Dalam konferensi pers APBN KiTa pada Kamis (8/1/2026), Purbaya menjelaskan bahwa Kementerian Keuangan saat ini menghadapi tekanan signifikan pada sisi pendapatan negara, khususnya penerimaan pajak. Salah satu faktor utama yang menyebabkan penurunan pendapatan adalah pengalihan dana dividen BUMN sebesar Rp 80 triliun ke Danantara.

Klik mureks.co.id untuk tahu artikel menarik lainnya!

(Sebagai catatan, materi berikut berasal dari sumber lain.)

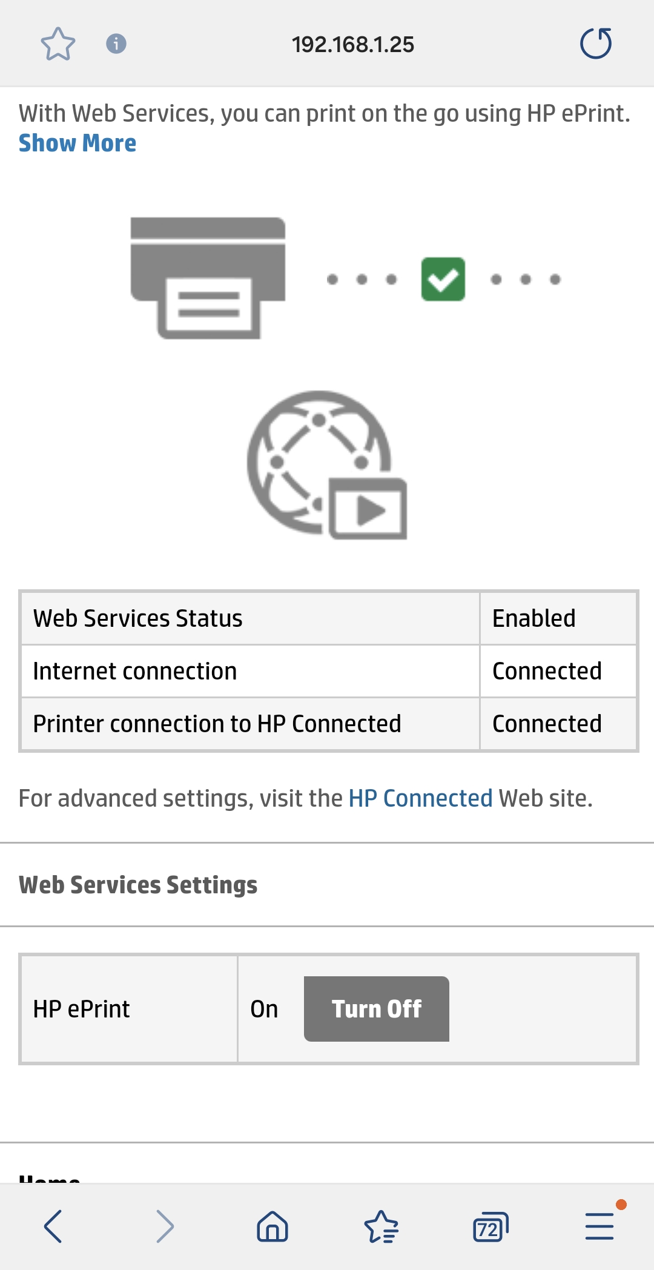
Task: Follow the HP Connected link
Action: (420, 798)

“Saya lihatkan kita melakukan beberapa effort untuk mengurangi pendapatan karena Rp 80 triliun keluar ke Danantara, ternyata nggak nutup tuh,” ujar Purbaya. Ia menambahkan bahwa penurunan penerimaan pajak penghasilan juga menjadi indikator bahwa kondisi fiskal belum sepenuhnya sejalan dengan target yang telah ditetapkan. “Malah berkurang, turun sedikit kan berapa tuh Rp1.034 atau 1.017 income taxnya, jadi itu beri pesan ke saya. bisa ga sih sesuai? nggak bisa. kalau kita begini terus tahun ini pasti gitu kurang juga,” tegasnya.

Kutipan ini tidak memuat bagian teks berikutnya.